System Design Interview Questions
The 10 most frequently asked system design interview questions at FAANG and top startups — with structured model answers.
-
Q1
Design a URL Shortener (like bit.ly)
Core requirements: Given a long URL, return a 7-character short code. Redirect short code to original URL in <10ms. Handle 100M URLs, 10B reads/month. Architecture: App servers behind a load balancer. Base62 encoding of a counter from a distributed ID generator (Snowflake) gives the short code. Store longUrl→shortCode in Cassandra (high write throughput, tunable consistency). Cache hot short codes in Redis with LRU eviction. CDN for redirect responses. For analytics, emit redirect events to Kafka and aggregate asynchronously.
How to answer:Structure: Requirements → Scale estimates → API → DB schema → Read/write paths → Trade-offs. Mention that 301 (permanent) redirect is cacheable but breaks click analytics; 302 (temporary) allows analytics. This detail is a strong differentiator.
-
Q2
Design Twitter's News Feed
Two approaches — Fan-out on write (push model): when a user tweets, pre-compute and insert into each follower's feed table in Cassandra. O(followers) writes per tweet; great for reads. Fan-out on read (pull model): user loads feed → fetch tweets from everyone they follow → merge + rank. O(following) reads per load; bad at scale. Hybrid (Twitter's approach): Fan-out on write for regular users; fan-out on read for celebrities (high fan-out). Feed stored in Redis sorted sets. Ranking uses a mix of recency and engagement signals.
How to answer:Interviewers expect you to identify the fan-out problem and propose the hybrid solution. The Redis sorted set data structure for the feed is a strong technical detail. Talk about eventual consistency — a slight delay in feed updates is acceptable.
-
Q3
Design a Rate Limiter
Algorithms: Fixed Window (simple, but burst at window edge).

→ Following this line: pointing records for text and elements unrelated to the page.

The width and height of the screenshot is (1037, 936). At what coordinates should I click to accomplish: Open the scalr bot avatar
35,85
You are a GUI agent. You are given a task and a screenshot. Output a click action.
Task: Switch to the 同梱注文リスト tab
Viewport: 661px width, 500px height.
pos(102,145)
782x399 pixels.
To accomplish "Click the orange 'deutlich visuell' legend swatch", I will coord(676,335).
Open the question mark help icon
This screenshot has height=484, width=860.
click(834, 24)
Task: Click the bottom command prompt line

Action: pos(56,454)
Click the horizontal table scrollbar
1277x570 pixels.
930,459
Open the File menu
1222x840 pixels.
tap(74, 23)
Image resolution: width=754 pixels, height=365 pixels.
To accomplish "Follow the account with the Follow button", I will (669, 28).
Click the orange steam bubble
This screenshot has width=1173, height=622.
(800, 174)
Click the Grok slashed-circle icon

Sliding Window Log (accurate, but memory heavy). Sliding Window Counter (balance of accuracy and memory). Token Bucket (allows controlled bursts). Leaky Bucket (smooth output rate). Implementation: Store counters in Redis with TTL. For distributed systems, use Redis atomic operations (INCR + EXPIRE) or Lua scripts to avoid race conditions. Return HTTP 429 with Retry-After header. Place at API Gateway or as middleware to intercept before business logic.
How to answer:Name all four algorithms, explain Token Bucket for burst-friendly APIs, and explain the distributed race condition problem with the Redis INCR solution. Most candidates know the algorithms but miss the distributed implementation detail.
-
Q4
Design a Distributed Cache
Requirements: Low-latency reads/writes (< 1ms), high availability, horizontal scaling. Architecture: Use consistent hashing to distribute keys across cache nodes — adding/removing nodes affects only adjacent keys. Each node stores data in memory (LRU eviction). Replication: primary-replica for fault tolerance. Invalidation strategies: TTL-based (simple, eventual consistency), event-driven invalidation (DB trigger or CDC writes to Kafka → cache consumer). Write policies: Cache-aside (app manages cache), Write-through (sync cache + DB), Write-back (async, risk of data loss).
How to answer:Cover: consistent hashing (node distribution), eviction policy (LRU), replication (fault tolerance), and invalidation (the hardest part). Interviewers love candidates who say 'cache invalidation is one of the two hard problems in CS' and then actually explain a solution.
-
Q5
Design WhatsApp / a Chat System
Requirements: 1-1 messaging, delivery receipts, online status, message history. Connection: WebSocket for real-time bidirectional messaging. Each user connects to a Chat Server; users on the same server can communicate directly. Inter-server routing via a message router + Pub/Sub (Redis or Kafka) for users on different servers. Storage: Cassandra for message history (write-heavy, time-series). HBase or DynamoDB with composite key (conversationId + timestamp). Delivery: Message Service stores message in DB, pushes to recipient's server. APNs/FCM for offline push notifications.
How to answer:The WebSocket vs HTTP polling decision is the most important — explain why WebSocket is necessary (low latency, bidirectional). Cover: connection management, message routing, storage, offline delivery. Group chat is a natural extension: fan-out to all group members.